“You can’t make this stuff up,” wrote Meryl Nass, M.D., commenting on the lack of efficacy, toxic ingredients and major side effects associated with Emergent BioSolutions’ new anthrax vaccine that won FDA approval last week.
Emergent BioSolutions’ new anthrax vaccine contains dangerous toxins and may cause severe side effects, according to the product’s package insert.
The U.S. Food and Drug Administration (FDA), which approved the vaccine last week, posted the package insert late Friday.
“Is this a label or a cartoon?” asked Meryl Nass, M.D., a bioterrorism and anthrax expert who published an analysis of the insert on Substack. “You can’t make this stuff up,” she said.
The insert reports that Cyfendus uses two adjuvants, an aluminum adjuvant and a new synthetic adjuvant — CPG7909. The vaccine also contains a saline solution containing formaldehyde and benzethonium chloride as preservatives.
Aluminum adjuvant is a known cytotoxic and neurotoxic substance used to induce autoimmunity in lab animals.
Peer-reviewed research published in Neuromolecular Medicine linked the aluminum adjuvant in the existing anthrax vaccine to Gulf War Illness (GWI), a cluster of symptoms including muscle aches, joint pain, dizziness, memory lapses, headaches, fatigue, insomnia, emotional disorders, posttraumatic stress reactions, headaches, and memory loss.
Hundreds of thousands of Gulf War veterans suffered with GWI, but so did many troops who were never deployed but who had also been vaccinated against anthrax — which led researchers to study the vaccine as a likely cause of the illness.
According to The BMJ, aluminum adjuvants are associated with numerous adverse effects, including injection site pain and tenderness, persistent lumps, granulomas, contact dermatitis, post-immunization headache, macrophagic myofasciitis and autoimmune/inflammatory syndromes.
Research has also found a strong link between aluminum exposure and asthma, Alzheimer’s disease and autism.
Formaldehyde is a known carcinogen and benzethonium chloride, an ammonium compound often found in detergents, is highly toxic if ingested.

• _RECORDS SHOWN_:
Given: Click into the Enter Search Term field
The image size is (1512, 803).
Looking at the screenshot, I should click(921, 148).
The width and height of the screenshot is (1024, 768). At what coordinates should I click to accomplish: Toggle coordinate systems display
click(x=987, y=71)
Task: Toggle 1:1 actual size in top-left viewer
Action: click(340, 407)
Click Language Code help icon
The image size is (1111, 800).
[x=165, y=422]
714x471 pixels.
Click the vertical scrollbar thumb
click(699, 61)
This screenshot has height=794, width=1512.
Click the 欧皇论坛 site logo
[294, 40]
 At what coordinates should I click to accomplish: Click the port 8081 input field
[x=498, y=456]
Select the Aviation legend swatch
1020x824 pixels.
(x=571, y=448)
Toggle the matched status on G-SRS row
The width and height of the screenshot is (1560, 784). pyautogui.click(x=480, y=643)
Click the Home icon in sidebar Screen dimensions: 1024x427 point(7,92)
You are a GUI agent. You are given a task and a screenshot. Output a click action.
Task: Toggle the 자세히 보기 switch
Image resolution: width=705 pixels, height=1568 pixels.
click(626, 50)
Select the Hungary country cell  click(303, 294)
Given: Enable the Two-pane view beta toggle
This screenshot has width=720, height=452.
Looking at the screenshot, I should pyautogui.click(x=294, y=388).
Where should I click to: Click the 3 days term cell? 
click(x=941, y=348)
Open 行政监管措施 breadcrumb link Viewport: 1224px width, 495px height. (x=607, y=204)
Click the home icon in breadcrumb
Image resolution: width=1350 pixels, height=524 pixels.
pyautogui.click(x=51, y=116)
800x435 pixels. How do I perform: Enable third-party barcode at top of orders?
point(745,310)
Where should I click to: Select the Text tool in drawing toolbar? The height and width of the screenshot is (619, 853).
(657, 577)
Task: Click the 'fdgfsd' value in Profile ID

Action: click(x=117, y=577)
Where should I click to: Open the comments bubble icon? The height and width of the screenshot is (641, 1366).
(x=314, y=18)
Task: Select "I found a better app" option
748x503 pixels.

• _TASK OBJECTIVE_: Repeat the part of the anthrax vaccine article above that lies between "Hundreds of thousands" and "toxic if ingested.", inclusive.

• _SOLVED EXERCISE_:
Hundreds of thousands of Gulf War veterans suffered with GWI, but so did many troops who were never deployed but who had also been vaccinated against anthrax — which led researchers to study the vaccine as a likely cause of the illness.
According to The BMJ, aluminum adjuvants are associated with numerous adverse effects, including injection site pain and tenderness, persistent lumps, granulomas, contact dermatitis, post-immunization headache, macrophagic myofasciitis and autoimmune/inflammatory syndromes.
Research has also found a strong link between aluminum exposure and asthma, Alzheimer’s disease and autism.
Formaldehyde is a known carcinogen and benzethonium chloride, an ammonium compound often found in detergents, is highly toxic if ingested.